** TEXT EXCERPT **

■ ■ ■ ■ ■ ■ ■

Due to their interdependent nature, Water, Sanitation and Hygiene (WASH) are grouped together to represent one sector. While each is a separate field of work, each is dependent on the presence of the other.

Credit: Pablo Tosco/Oxfam
A group of women with their wheelbarrows heading to the water point in  Eilmidgan Village where Oxfam built a water desalination plant to collect water. Pablo Tosco/Oxfam

Affordable and sustainable access to WASH is a key for public health. WASH actions aim to facilitate:

  • Access (availability and distance) to safe water (according to agreed standards),
  • Access to and use of basic toilets and ways to separate human waste from contact with people
  • The promotion of good hygiene practices such as handwashing with soap.

How is Cash and Voucher Assistance used in the WASH sector?

In recent years the use of conditional Cash and Voucher Assistance to achieve WASH outcomes has steadily grown. CVA has been used to increase access to drinking water through water vendors or small shops, or through the use of kits for treating and storing water. Cash for work has been used for the repair and recovery of the piped water network. In some cases, Multipurpose Cash Transfers as part of a response aimed to fulfil basic needs including water and hygiene items.

Even though in the past CVA and market-based approaches have been applied in the WASH sector, today WASH agencies are increasingly equipped in using CVA to meet sectoral outcomes and in designing programmes through local markets.

It is clear that CVA cannot replace all traditional WASH activities, (please see GWC position paper for more details), but in some cases, CVA can be used to complement in-kind activities. In others, CVA activities in the WASH sector should be complemented with sensitization and hygiene promotion. Complementary programming, using different modalities or/and activities can be an appropriate approach to meeting identified needs through CVA while technical assistance and messaging can improve their effectiveness.

■ ■ ■ ■ ■ ■ ■

Records in a dataset
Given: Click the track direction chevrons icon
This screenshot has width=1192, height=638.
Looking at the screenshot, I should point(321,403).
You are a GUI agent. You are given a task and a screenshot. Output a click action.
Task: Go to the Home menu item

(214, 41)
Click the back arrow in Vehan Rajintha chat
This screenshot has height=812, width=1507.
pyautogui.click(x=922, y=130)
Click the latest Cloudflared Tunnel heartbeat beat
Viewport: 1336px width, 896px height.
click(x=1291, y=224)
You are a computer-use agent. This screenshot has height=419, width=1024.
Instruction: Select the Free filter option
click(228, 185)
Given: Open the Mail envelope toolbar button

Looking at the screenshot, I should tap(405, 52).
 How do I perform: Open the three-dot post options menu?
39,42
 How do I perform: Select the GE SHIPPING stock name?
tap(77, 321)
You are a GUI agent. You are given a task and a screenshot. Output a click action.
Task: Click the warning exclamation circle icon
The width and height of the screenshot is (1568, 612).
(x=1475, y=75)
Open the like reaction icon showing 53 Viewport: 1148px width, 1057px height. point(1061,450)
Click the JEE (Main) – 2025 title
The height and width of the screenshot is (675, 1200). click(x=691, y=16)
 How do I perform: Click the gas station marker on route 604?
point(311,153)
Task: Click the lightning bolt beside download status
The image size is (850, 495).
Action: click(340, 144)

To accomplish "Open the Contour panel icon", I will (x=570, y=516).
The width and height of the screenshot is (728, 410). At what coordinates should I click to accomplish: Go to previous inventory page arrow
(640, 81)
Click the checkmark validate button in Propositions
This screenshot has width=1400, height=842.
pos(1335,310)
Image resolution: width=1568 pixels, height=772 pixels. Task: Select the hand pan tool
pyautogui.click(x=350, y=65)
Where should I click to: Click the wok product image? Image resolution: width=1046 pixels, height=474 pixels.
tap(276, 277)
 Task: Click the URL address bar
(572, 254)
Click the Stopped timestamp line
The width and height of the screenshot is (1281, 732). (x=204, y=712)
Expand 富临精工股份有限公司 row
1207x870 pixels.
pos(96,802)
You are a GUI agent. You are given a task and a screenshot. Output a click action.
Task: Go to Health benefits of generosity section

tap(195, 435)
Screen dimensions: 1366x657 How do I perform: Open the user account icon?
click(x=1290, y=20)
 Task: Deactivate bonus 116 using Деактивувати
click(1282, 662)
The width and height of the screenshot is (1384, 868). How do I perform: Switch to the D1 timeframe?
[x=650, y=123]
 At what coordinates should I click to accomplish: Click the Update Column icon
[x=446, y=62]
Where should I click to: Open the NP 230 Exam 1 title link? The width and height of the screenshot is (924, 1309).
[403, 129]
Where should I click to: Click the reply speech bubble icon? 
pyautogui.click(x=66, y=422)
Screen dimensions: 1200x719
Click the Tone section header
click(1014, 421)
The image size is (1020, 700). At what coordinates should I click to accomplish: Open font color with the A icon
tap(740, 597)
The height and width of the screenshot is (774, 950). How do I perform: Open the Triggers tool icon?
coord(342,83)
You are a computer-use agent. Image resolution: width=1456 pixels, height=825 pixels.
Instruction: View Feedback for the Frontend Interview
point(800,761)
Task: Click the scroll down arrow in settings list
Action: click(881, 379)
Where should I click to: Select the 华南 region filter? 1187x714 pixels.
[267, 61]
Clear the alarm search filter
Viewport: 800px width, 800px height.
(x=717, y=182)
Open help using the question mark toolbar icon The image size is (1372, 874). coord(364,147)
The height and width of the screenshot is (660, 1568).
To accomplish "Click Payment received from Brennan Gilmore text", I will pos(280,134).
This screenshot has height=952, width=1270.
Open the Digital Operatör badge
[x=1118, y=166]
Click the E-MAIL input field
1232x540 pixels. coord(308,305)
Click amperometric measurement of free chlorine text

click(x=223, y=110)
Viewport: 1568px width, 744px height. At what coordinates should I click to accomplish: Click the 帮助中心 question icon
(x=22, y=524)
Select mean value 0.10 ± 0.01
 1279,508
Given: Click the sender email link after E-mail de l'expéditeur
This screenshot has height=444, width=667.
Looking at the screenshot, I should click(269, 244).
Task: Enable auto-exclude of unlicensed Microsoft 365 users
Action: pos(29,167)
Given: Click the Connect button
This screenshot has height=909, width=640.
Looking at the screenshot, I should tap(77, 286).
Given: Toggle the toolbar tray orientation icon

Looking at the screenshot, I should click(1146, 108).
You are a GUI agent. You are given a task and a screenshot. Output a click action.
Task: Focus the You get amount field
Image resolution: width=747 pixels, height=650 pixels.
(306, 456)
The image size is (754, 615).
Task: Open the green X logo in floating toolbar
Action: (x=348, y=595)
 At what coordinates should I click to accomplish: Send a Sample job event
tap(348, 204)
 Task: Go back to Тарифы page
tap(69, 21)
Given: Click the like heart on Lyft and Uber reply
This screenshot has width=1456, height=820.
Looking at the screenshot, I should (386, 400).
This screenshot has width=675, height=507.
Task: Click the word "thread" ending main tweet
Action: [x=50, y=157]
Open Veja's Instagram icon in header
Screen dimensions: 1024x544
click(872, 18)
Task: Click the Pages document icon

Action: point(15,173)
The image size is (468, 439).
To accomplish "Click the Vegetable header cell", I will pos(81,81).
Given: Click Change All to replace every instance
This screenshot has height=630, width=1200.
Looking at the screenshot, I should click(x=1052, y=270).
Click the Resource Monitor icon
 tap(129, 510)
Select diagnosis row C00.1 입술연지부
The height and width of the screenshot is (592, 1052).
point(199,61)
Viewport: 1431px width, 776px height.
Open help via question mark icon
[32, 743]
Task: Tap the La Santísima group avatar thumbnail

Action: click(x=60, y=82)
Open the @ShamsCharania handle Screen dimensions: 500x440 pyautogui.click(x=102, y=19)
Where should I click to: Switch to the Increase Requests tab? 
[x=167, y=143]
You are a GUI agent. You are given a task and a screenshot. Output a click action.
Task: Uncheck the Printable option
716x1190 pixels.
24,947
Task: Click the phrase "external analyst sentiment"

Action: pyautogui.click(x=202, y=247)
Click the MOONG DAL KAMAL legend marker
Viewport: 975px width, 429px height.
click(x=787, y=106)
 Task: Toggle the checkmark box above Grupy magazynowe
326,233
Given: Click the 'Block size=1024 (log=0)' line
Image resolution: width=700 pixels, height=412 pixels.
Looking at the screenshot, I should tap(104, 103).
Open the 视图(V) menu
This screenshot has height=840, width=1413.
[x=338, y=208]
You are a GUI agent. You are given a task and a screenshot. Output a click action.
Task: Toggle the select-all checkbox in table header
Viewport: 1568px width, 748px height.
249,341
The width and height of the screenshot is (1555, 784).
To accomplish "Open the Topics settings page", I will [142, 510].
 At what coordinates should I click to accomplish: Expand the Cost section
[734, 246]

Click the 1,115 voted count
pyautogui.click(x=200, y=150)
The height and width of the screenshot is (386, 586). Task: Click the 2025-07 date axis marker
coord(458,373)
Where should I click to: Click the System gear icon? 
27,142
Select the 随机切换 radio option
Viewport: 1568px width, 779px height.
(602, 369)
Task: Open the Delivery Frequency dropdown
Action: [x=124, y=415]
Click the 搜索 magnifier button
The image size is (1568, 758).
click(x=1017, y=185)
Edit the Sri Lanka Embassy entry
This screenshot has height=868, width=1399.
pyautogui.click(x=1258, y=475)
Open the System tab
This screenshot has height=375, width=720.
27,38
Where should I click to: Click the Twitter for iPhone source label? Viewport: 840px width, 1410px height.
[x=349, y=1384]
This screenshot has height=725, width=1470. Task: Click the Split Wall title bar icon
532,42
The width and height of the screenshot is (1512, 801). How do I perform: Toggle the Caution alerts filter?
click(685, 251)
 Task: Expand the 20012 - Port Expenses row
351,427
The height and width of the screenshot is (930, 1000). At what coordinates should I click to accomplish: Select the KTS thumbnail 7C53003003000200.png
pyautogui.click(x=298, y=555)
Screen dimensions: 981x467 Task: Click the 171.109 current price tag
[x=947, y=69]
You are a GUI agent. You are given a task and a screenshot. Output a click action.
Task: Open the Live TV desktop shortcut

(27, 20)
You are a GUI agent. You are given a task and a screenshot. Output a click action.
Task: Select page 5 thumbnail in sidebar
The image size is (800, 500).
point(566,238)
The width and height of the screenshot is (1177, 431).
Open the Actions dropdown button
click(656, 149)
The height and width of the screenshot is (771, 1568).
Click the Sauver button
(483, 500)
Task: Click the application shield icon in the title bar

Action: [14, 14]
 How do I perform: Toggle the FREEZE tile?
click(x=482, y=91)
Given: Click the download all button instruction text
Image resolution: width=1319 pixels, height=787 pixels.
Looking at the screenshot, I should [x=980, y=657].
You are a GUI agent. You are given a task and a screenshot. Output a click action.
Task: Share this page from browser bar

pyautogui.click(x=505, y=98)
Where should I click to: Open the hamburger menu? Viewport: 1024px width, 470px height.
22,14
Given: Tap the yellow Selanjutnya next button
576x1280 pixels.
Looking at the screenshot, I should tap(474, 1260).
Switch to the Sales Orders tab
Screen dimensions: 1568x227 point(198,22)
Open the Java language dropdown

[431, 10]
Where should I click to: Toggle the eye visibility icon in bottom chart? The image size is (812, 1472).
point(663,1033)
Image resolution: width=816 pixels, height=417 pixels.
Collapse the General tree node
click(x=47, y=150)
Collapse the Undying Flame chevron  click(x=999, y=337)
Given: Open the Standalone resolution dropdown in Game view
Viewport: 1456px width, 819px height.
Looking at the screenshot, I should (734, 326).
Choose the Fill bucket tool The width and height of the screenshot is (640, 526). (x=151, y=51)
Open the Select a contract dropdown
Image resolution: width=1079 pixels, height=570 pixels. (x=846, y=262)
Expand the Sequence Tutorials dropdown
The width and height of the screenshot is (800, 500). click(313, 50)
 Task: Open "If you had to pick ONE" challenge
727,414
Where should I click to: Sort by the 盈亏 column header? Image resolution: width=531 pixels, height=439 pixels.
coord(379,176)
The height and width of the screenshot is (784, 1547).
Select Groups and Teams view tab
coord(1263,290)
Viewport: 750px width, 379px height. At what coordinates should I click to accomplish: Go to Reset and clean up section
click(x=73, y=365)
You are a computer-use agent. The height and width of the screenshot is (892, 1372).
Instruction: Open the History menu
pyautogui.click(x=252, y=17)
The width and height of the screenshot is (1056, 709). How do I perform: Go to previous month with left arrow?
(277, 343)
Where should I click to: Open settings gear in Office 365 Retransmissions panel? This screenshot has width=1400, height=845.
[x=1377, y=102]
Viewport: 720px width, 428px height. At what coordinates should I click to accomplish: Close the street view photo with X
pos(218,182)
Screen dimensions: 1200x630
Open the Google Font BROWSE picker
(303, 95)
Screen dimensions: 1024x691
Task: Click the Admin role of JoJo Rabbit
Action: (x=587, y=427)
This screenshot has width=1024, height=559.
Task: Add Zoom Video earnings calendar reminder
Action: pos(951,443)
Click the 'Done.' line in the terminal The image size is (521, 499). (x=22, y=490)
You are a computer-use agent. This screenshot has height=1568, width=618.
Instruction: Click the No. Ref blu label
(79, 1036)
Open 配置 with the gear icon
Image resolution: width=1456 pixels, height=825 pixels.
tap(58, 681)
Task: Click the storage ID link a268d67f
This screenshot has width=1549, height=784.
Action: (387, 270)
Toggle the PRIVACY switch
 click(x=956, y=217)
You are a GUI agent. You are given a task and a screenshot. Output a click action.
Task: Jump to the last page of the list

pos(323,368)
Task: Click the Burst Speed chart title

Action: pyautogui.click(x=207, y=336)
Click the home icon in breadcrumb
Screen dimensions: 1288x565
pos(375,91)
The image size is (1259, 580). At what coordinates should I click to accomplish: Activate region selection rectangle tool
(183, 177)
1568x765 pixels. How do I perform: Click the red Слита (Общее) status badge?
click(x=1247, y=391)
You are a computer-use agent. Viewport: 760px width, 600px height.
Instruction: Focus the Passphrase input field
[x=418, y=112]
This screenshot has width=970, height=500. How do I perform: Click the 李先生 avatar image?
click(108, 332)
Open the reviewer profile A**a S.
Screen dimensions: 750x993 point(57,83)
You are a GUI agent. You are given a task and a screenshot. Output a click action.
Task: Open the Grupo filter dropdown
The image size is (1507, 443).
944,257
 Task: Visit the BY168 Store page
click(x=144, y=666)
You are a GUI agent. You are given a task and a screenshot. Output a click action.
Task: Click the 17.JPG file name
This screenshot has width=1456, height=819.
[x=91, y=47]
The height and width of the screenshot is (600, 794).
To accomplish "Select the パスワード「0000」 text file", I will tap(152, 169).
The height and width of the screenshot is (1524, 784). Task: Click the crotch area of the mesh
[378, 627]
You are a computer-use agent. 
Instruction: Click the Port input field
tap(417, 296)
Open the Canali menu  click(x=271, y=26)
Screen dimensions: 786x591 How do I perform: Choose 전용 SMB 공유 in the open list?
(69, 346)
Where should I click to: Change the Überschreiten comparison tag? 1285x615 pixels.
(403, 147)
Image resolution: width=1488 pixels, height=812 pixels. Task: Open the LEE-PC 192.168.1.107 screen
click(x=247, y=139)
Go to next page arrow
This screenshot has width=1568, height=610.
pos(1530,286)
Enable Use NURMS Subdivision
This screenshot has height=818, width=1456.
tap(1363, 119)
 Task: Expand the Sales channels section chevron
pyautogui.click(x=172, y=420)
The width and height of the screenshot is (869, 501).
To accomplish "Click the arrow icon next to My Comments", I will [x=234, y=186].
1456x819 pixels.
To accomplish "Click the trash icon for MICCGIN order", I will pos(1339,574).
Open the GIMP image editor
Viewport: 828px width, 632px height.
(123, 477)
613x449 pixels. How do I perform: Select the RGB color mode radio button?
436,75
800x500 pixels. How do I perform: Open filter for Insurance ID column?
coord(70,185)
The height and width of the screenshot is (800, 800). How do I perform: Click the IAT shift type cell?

■ ■ ■ ■ ■ ■ ■

** WRITTEN INSTRUCTION A **
Write out the WASH passage, beginning at the words "Due to their" and stopping after "the WASH sector?".
** WRITTEN INSTRUCTION B **
For each statement, answer yes or no according to the WASH passage, and quote the words from it that decide the answer. (i) Cash for work has been used to repair the piped water network. (ii) CVA can replace all traditional WASH activities. (iii) The use of conditional Cash and Voucher Assistance to achieve WASH outcomes has declined in recent years.

** FINAL ANSWER A **
Due to their interdependent nature, Water, Sanitation and Hygiene (WASH) are grouped together to represent one sector. While each is a separate field of work, each is dependent on the presence of the other.

Credit: Pablo Tosco/Oxfam
A group of women with their wheelbarrows heading to the water point in  Eilmidgan Village where Oxfam built a water desalination plant to collect water. Pablo Tosco/Oxfam

Affordable and sustainable access to WASH is a key for public health. WASH actions aim to facilitate:

  • Access (availability and distance) to safe water (according to agreed standards),
  • Access to and use of basic toilets and ways to separate human waste from contact with people
  • The promotion of good hygiene practices such as handwashing with soap.

How is Cash and Voucher Assistance used in the WASH sector?

** FINAL ANSWER B **
(i) Yes: "Cash for work has been used for the repair and recovery of the piped water network."
(ii) No: "It is clear that CVA cannot replace all traditional WASH activities"
(iii) No: "In recent years the use of conditional Cash and Voucher Assistance to achieve WASH outcomes has steadily grown."